Macarena mountains area 
The second region is located in the central area of the Llanos plains with a more wavy topography and formations elevated like the Alto del Vaupés or the Serranía de la Macarena mountain range, isolated in the middle of the plains and towards the Guyana Shield.
Southern area 
The southern area is made up by most of the Putumayo and Amazon River basins, while the topography is flatter that the other two regions, this area is covered by dense jungle and makes up most of the Amazon Region of Colombia.
The Andean region 
The Andean Region of Colombia is the other emerged area of the two areas that compose the geology of Colombia. This area originated after a complex geological development that started in the Paleozoic era when the Nazca plate collapsed with the South American plate pushing it under the Caribbean plate that created volcanic islands off the Pacific coast off Colombia and the isthmus of Panama. The Colombian Massif, near the border with Ecuador formed and split into three mountain ranges; Cordillera Central (central mountain range), Cordillera Oriental (Eastern mountain range) and the Cordillera Occidental (Western mountain range), each product of three different formation processes and divided from one another by valleys.

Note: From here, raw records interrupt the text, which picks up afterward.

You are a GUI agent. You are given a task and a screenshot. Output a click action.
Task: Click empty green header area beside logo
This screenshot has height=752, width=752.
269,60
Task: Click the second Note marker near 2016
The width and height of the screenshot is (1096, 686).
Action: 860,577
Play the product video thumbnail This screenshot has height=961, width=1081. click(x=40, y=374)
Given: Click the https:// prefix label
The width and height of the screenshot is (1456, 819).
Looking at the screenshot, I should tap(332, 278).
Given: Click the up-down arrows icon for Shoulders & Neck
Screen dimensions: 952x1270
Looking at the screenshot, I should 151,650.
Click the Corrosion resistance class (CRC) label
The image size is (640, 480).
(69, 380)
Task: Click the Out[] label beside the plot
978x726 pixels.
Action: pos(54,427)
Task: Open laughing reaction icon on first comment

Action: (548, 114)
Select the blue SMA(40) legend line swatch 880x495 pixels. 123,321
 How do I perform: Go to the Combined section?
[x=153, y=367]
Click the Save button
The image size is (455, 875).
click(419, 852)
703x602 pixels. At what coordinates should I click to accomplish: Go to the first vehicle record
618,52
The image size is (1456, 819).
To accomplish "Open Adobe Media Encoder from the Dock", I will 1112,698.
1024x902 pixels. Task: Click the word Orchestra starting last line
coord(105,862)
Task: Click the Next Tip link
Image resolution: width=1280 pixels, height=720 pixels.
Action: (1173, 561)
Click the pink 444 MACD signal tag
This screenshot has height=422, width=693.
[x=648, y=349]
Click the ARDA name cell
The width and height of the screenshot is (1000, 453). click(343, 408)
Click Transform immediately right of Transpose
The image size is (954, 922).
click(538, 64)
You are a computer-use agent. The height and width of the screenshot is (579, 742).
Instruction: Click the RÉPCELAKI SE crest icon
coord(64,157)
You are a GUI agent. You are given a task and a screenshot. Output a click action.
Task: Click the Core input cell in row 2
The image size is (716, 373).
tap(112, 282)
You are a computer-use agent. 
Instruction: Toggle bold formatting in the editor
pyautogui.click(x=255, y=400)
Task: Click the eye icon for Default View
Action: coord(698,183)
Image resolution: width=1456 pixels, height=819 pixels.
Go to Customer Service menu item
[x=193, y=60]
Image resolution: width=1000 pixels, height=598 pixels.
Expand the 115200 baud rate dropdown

The Cordillera Oriental was the most recently formed mountain range of the three, developing by the end of the tertiary period and consisting mostly of sedimentary elements. The formation of the Cordillera Oriental covered the continental platform with pelagic sediments with Precambrian and Paleozoic metamorphic rocks bases. The area of the Bogotá Savanna and the highland of Cundinamarca and Boyacá tableland. To the northeast the volcanic metamorphic formed massif in Santander and Norte de Santander formed the Andes in Venezuela and the mountain ranges of Perijá and Motilones, between the border of Colombia and Venezuela during the Pleistocene and added sedimentary rocks during the Mesozoic.
The Cordillera Central formed from the Guyana shield during the Paleozoic era with intrusions from granite and metamorphism. To the west presents basic volcanic rocks from the end of the Cretaceous period and diorite intrusive rocks from the Tertiary. To the west there are metamorphic Paleozoic rocks and two major massifs in Ibagué and the Serranía de San Lucas. Another important formation is the Baudó Mountains to the west of the country.